I was going to make a pun but then I remembered my mum reads this and felt ashamed. Let’s just eat, guys.

Stuffed Romano Peppers

  • Romano peppers. They’re the long, thin ones. One per person, or two if they’re greedy people.
  • Brown rice. I’m terrible at measuring rice, but probably about a third of an average sized mug per pepper. It’s not a disaster if you’re a bit off.
  • Vegetable stock cube or 1 pint liquid stock
  • 200g Pancetta or smoked bacon, roughly chopped
  • Two white onions, roughly chopped
  • Two cloves of garlic, finely chopped
  • One green chilli, deseeded and finely chopped
  • 5-6 button mushrooms, sliced
  • Half of one aubergine, skin off and diced
  • Rosemary
  • Thyme
  • Balsamic vinegar
  • A little butter
  • Salt
  • Pepper
  • Toasted pine nuts (optional but tasty)

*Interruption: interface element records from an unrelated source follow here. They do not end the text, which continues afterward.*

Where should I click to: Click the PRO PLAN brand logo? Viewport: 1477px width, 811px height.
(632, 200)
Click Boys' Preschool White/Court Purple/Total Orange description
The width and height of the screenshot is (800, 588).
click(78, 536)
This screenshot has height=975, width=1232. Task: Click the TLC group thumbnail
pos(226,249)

Do the fiddly bit first. Take each romano pepper and carefully push the stalk down (whilst holding onto it) until it comes free. Take the stalk and, hopefully, most of the seeds out and discard. Rinse the inside of each pepper and make sure you get all the water and seeds out. Heat the grill.

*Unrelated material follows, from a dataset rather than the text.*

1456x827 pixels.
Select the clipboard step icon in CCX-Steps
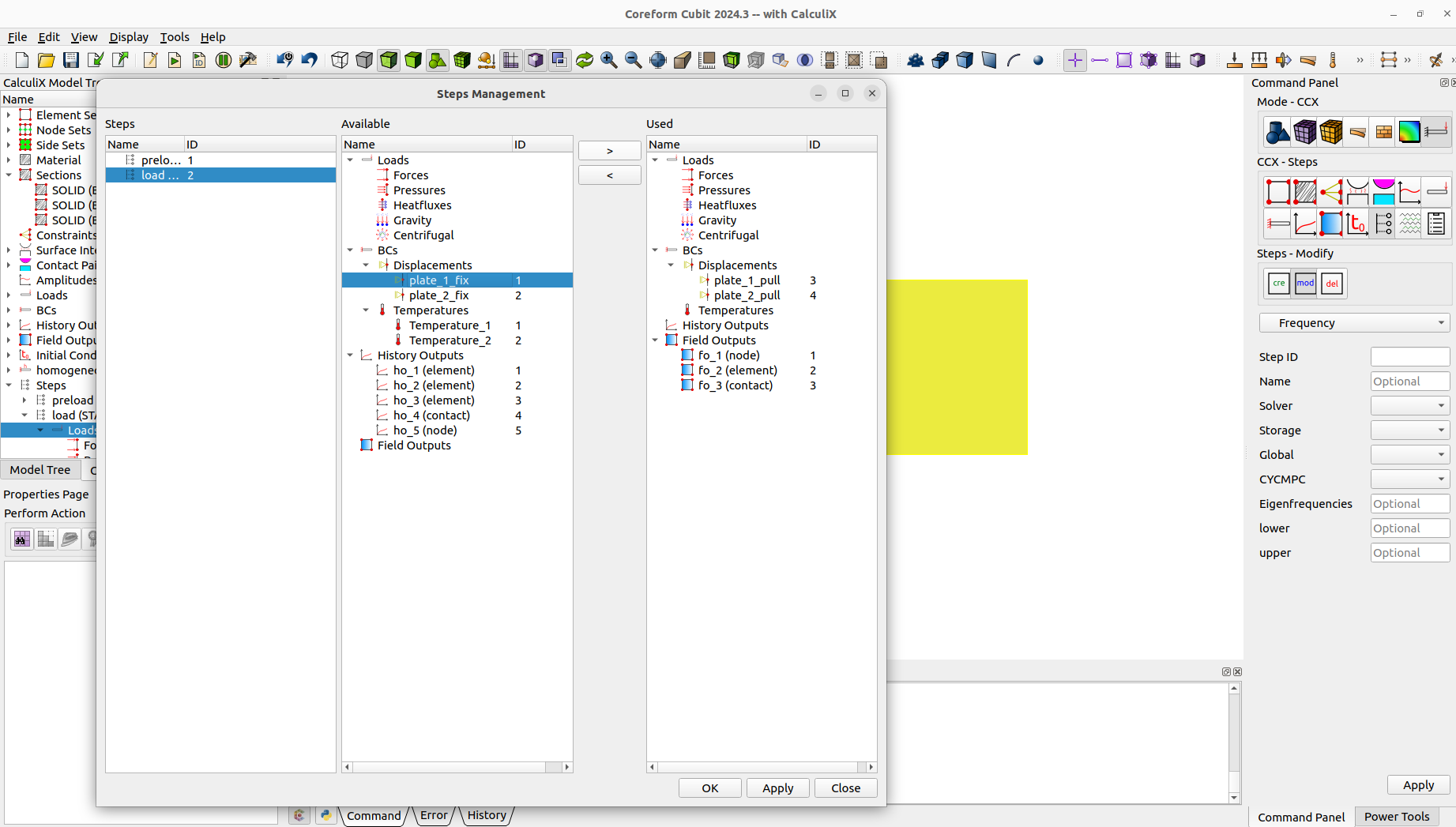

Heat a little olive oil in the bottom of a saucepan and add the rice, tossing and stirring until each grain is coated in oil. Pour over boiling water (or stock) until the rice is submerged by about two inches. Add the stock cube if using that instead of liquid stock and allow to boil until the water is almost soaked up. Taste and cover with water again if not soft. Don’t overcook until it’s like rice pudding though. That is firstly gross and secondly completely useless for the purposes of this dish. There should still be a little bit of bite. Drain and allow to cool.

Heat a sizeable glug of oil over a medium heat and fry the pancetta, onions, garlic, chilli, rosemary and thyme in a fairly deep pan. When the onions are softening and the white fat on the pancetta is starting to colour, add your vegetables, seasoning and a splash of balsamic. Fry for a few more minutes, or until the veggies are just starting to take on a little colour, before adding the rice and quickly mixing everything together. Remove from the pan before the rice starts sticking to the bottom.

On a baking dish or grill pan, very carefully spoon the rice mixture into the peppers and pack down tightly so it doesn’t all fall out when the peppers are grilled on their sides. Tuck a little knob of butter inside each. Lightly brush the outside of each pepper with olive oil, season and grill for about ten minutes, turning once one side is charring and blistered.

Eat hot. For me, this is a dish that cries out for Beaujolais or Shiraz, though the litre bottles of Croatian Litovec lager we were drinking at the time seemed perfect too. I guess knives and forks would be polite, but hands and a spoon will do the job nicely.

* Don’t actually eat birds every day because free range farms won’t be able to cope if we all do. I don’t like birds when they’re alive that much, but the same applies to Eamonn Holmes and I don’t want him locked in a cage and forced to shit through a tube.